朝ドラの現場で多くのことを学んだという前田。

「最初『ちむどんどん』の現場に入ったときは、天下の朝ドラの舞台だと思いすぎて自分自身にかなりプレッシャーをかけてしまったんです。肩に力が入りすぎちゃって空回りも多くて……。でも数カ月経って『このままじゃ多分持たないな』と感じて、役との距離感をしっかり保つことを意識したんです。そこから熱さは忘れずに、でも客観的に役に対して考えられるようになりました。ほかの現場でも少し見え方が変わってきたので、とても大きなことを得られたのかなと思っています」。

『ちむどんどん』の放送中に、前田の代表作の一つと言っても過言ではない「HiGH&LOW」シリーズの最新作映画『HiGH&LOW THE WORST X』の公開も迎える(9月9日公開)。本シリーズで前田は「漆黒の凶悪高校」と呼ばれる鬼邪高校でも最強の一人である轟洋介を演じる。『ちむどんどん』の智とは真逆とも言っていいほどのふり幅だが、2019年公開の前作『HiGH&LOW THE WORST』でも、鬼邪高校初代番長・村山良樹を演じた山田裕貴が、同時期に連続テレビ小説『なつぞら』では爽やかな好青年を演じ、そのギャップが話題になった。

「どちらも気づいてもらえるといいですね。どうやって伝えるといいのか考えなければいけませんね。でも山田さんは今回の『ちむどんんどん』にも出演されていますが、先日たまたま楽屋がご一緒のときがあって、質問攻めにしてしまったんです。熱い話もしていただいて、すごく刺激を受けましたし『裕貴くんすごい!』って驚くことが多かったです」

■30代は「より大切だと思えることに集中していきたい」

子役時代から芸能活動を行っている前田だが、「お芝居でご飯を食べて行きたい」と思えたのは16歳のときだったという。

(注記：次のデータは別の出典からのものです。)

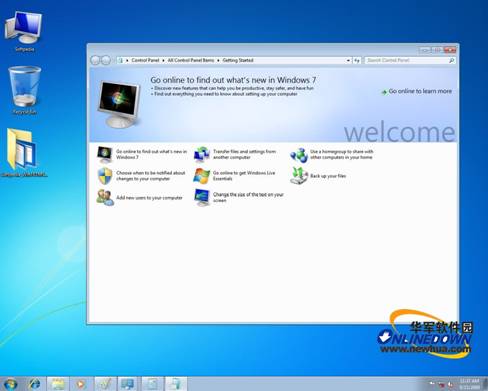Open Go online to get Windows Live Essentials

pyautogui.click(x=235, y=176)
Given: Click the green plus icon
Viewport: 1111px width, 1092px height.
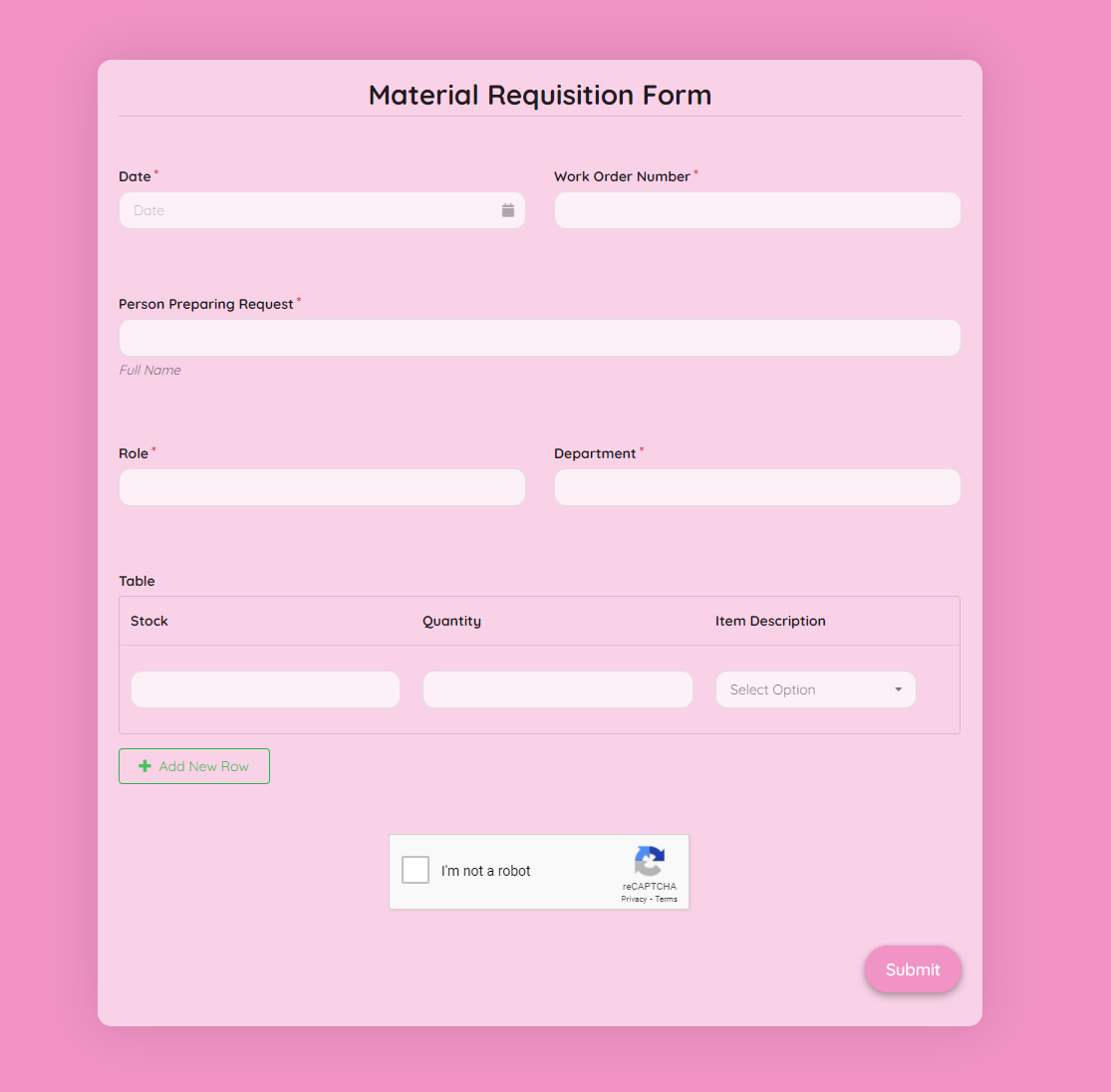Looking at the screenshot, I should click(144, 766).
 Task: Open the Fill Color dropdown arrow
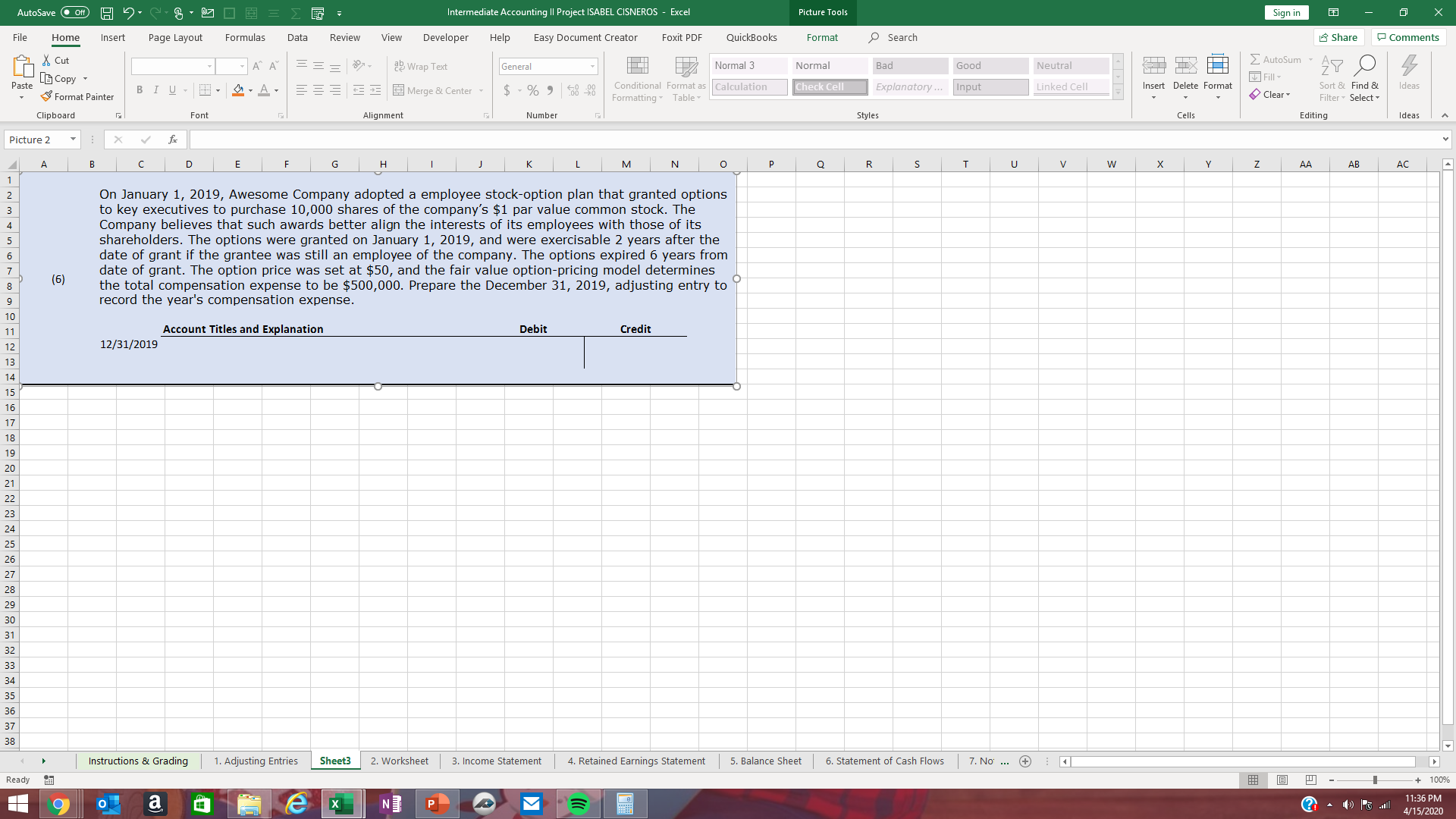pos(249,90)
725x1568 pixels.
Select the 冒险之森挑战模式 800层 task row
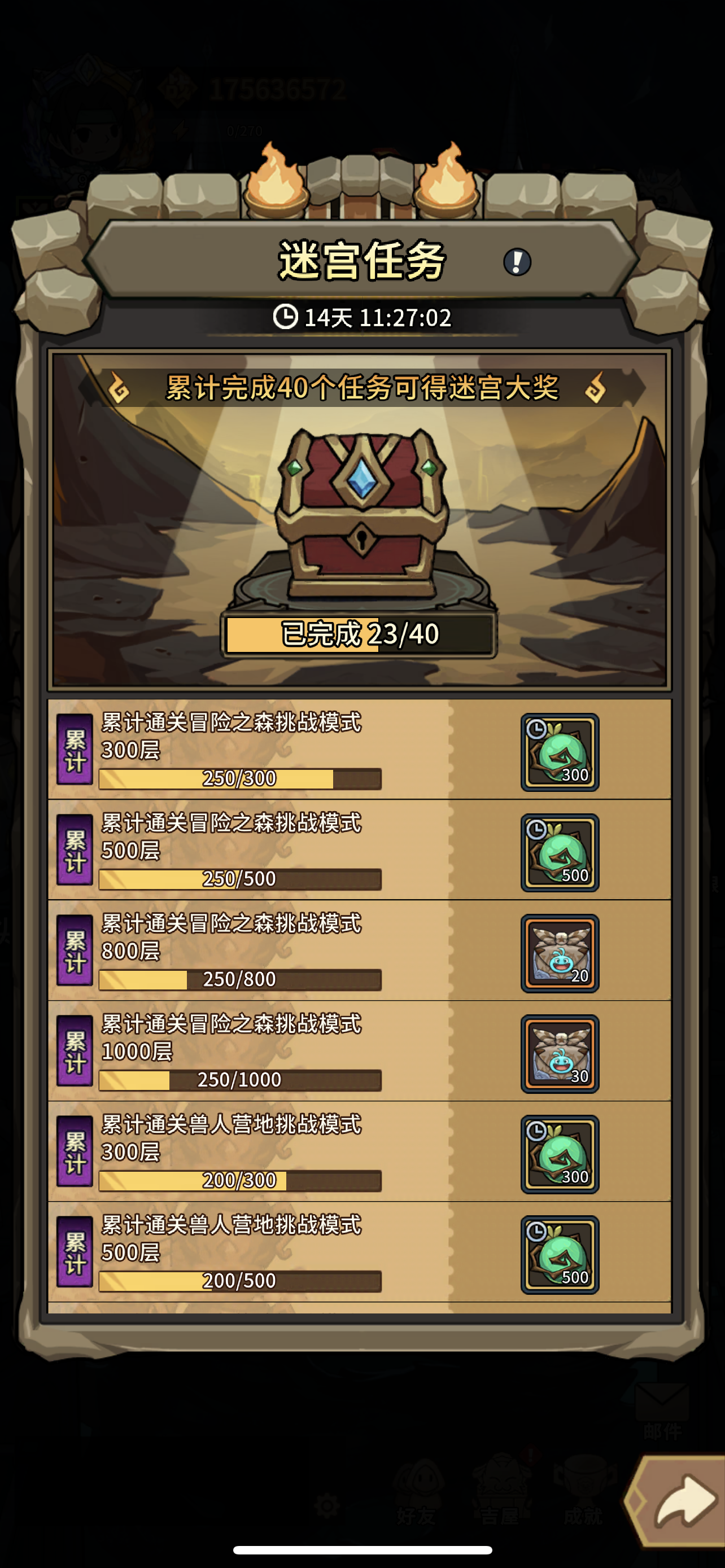click(359, 951)
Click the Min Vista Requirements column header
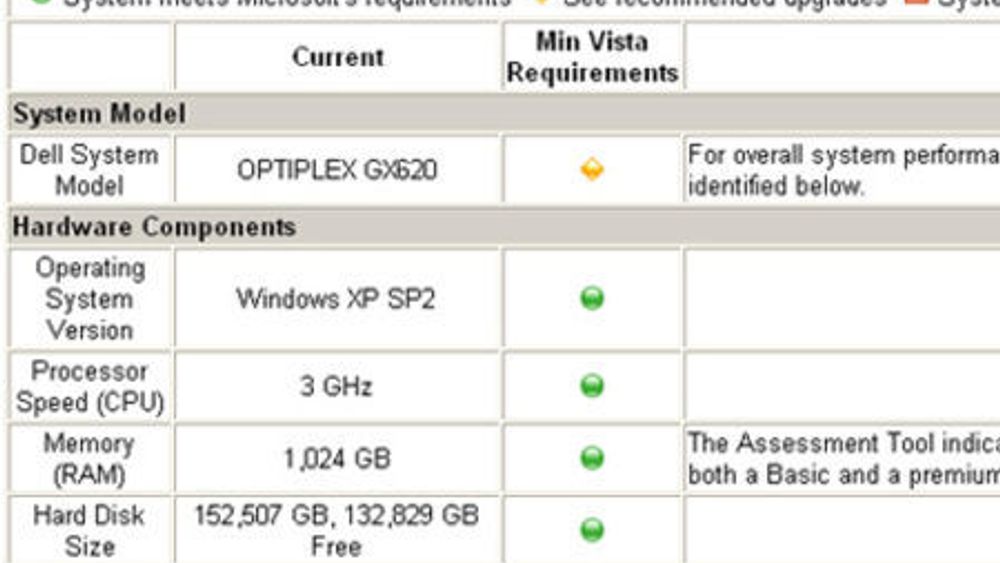Screen dimensions: 1000x563 pyautogui.click(x=592, y=57)
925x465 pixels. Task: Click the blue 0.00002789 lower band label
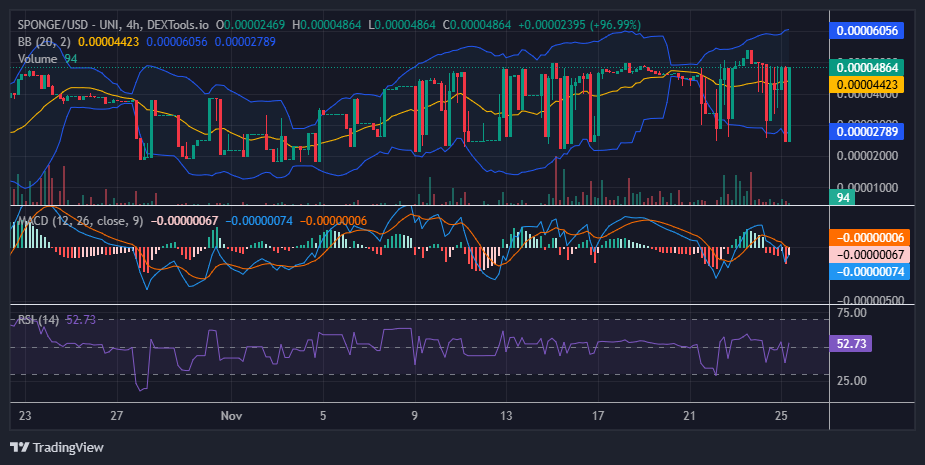(x=867, y=131)
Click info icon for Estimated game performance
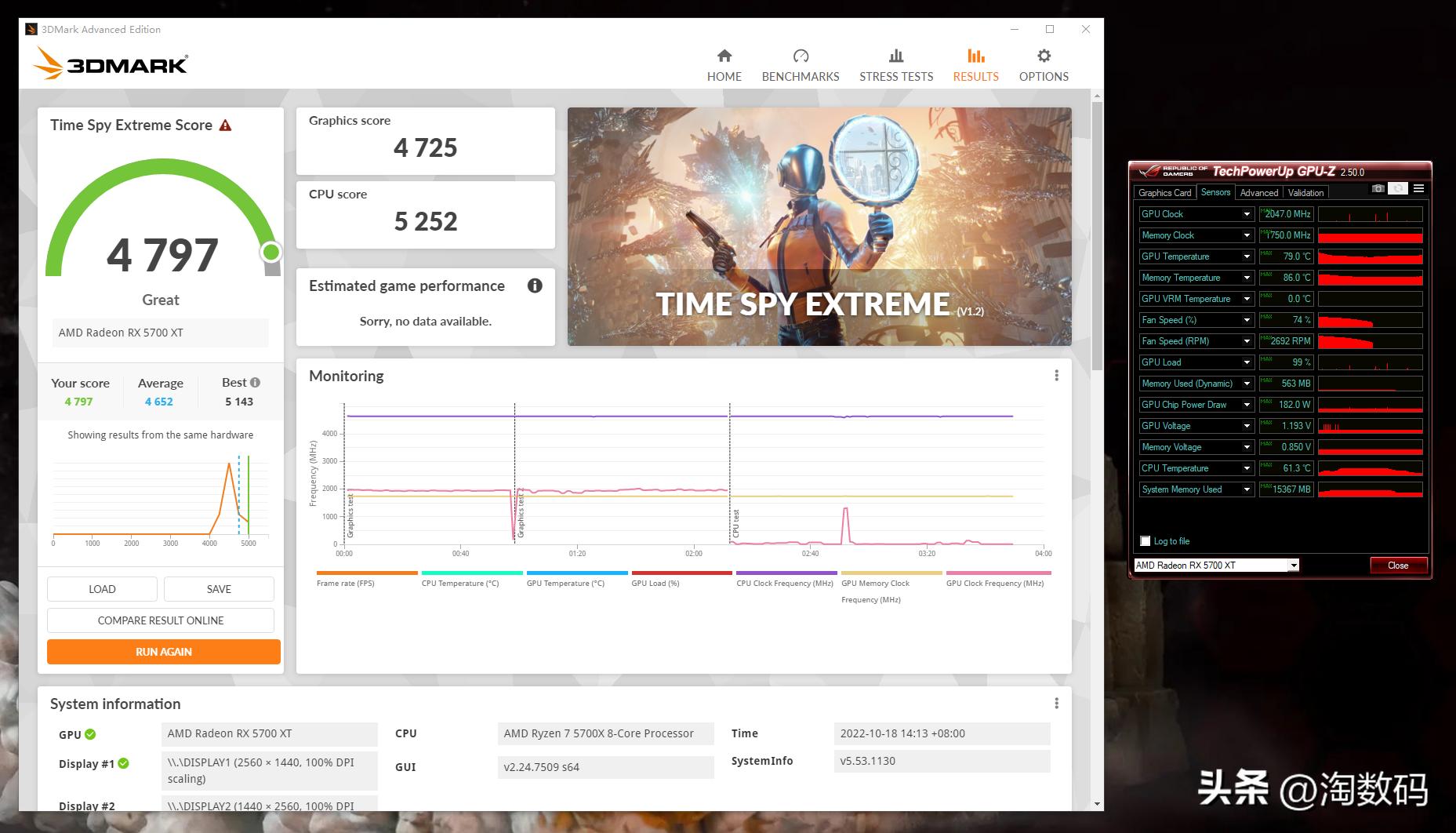The width and height of the screenshot is (1456, 833). [535, 286]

「『ひぐらしのなく頃に』という映画で主演をやらせていただいたのですが、そのとき現場でテイクを何度も繰り返すような経験をして、お芝居というものの深さみたいなものに目覚めました。そのとき将来役者一本でやれたらいいなと思ったんです」。

そこから数々の映画やドラマに出演し、キャリアを重ねてきた前田。そして念願だったという朝ドラの現場を経て、いまどんな思いがいま心に宿っているのだろうか――。

「『ちむどんどん』で客観的な目線を意識するようになって、より自分の強みや弱点みたいなものが見えてきた気がします。30代はそのバランスを考えながら、仕事や友達との距離感をしっかり保っていきたいですね。この2年間で写真集もそうですが、オンラインサロンやブランド開発など、役者以外のこともたくさん経験させてもらいました。そのなかで、より自分にとって大切だと思えることに集中して時間をさけるような10年にしていきたいですね。しっかりゆとりをもって、智のように突っ走りすぎないように(笑)」

■前田公輝
1991年4月3日生まれ、神奈川県出身。6歳から子役として活躍し、2003~06年にはNHK教育の『天才てれびくんMAX』にレギュラー出演。2008年、映画『ひぐらしのなく頃に』で映画初主演して以降、多くのドラマや映画に出演。2019年は映画『HiGH&LOW THE WORST』やドラマ『貴族誕生 -PRINCE OF LEGEND-』で話題に。現在NHK連続テレビ小説『ちむどんどん』で、ヒロインの幼なじみ・砂川智役を好演中。9月9日に映画『HiGH&LOW THE WORST X』の公開を控える。